Généralement les femmes étaient présentes à la maison et les hommes partaient gagner de l’argent. Le changement est important, mais comme je l’ai déjà entendu dans des conférences, l’instinct maternel pousse à s’occuper du parent malade etc.…J’ai demandé très clairement, « Y a t-il des gènes du soin qui existent chez la femme et ne sont pas présents chez l’homme? » Cette interrogation a fait rire tout le monde bien que ce soit une vraie question. Le naturel d’autrefois ne l’est plus aujourd’hui.

J’ouvre une parenthèse : je refuse obstinément de parler d’aidant naturel parce que je pense qu’il n’y a rien de naturel dans l’affaire. Je préfère aidant familial pour faire une distinction avec les aidants professionnels.

Comme on s’est rendu compte qu’effectivement, il y avait des gens qui rendaient service aux personnes dépendantes de leur entourage immédiat, une prise de conscience s’est installée. L’APF l’a mis en
valeur : les parents des enfants handicapés, surtout les handicaps moteurs lourds, qui jusqu’aux dernières lois de 2005, par exemple, ne pouvaient pas scolariser les enfants. L’un des parents devait s’arrêter de travailler. La plupart du temps les femmes restaient à la maison.

Le fait que de plus en plus on travail, qu’on s’occupe de ses enfants et qu’on passe tous les weekends chez ses grands-parents parce qu’ils ont besoin des courses, du ménage, de certains soins, on s’est donc rendu compte qu’il y avait des gens dont la fonction était officiellement une fonction d’aidant. Au fur et à mesure que les taches s’alourdissent, les enfants adultes vont passer une heure, puis deux heures, n’ont plus de soirée pour eux
et ne s’occupent progressivement plus de leurs enfants autant qu’ils le souhaiteraient. Quand ils ont une journée de repos en semaine, ils filent chez les parents, etc.
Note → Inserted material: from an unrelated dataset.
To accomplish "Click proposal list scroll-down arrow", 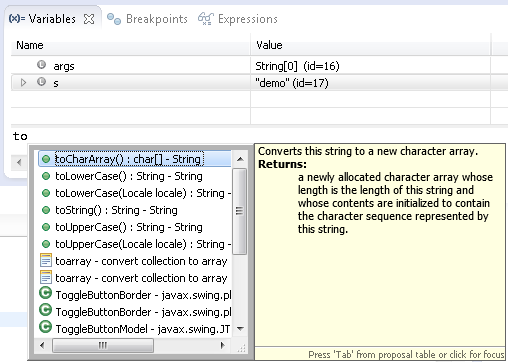I will 240,329.
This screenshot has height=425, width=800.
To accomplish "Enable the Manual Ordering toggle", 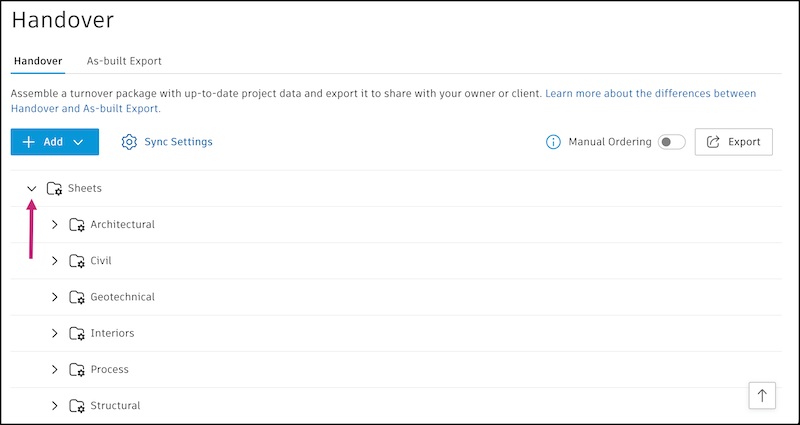I will pyautogui.click(x=671, y=142).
Être aidant représente une charge supplémentaire venant s’ajouter progressivement et insidieusement au quotidien de la vie courante. La coupe doit être pleine pour que tout d’un coup, les aidants prennent conscience qu’ils sont dans cette position. Je pense que ça, c’est une des plus grandes difficultés.

Alors après il y a l’obligation « je dois rendre ce que j’ai reçu ». C’est vrai mais pas à n’importe quel prix et là il se joue vraiment des tas de choses qui sont liées à l’histoire de chacun.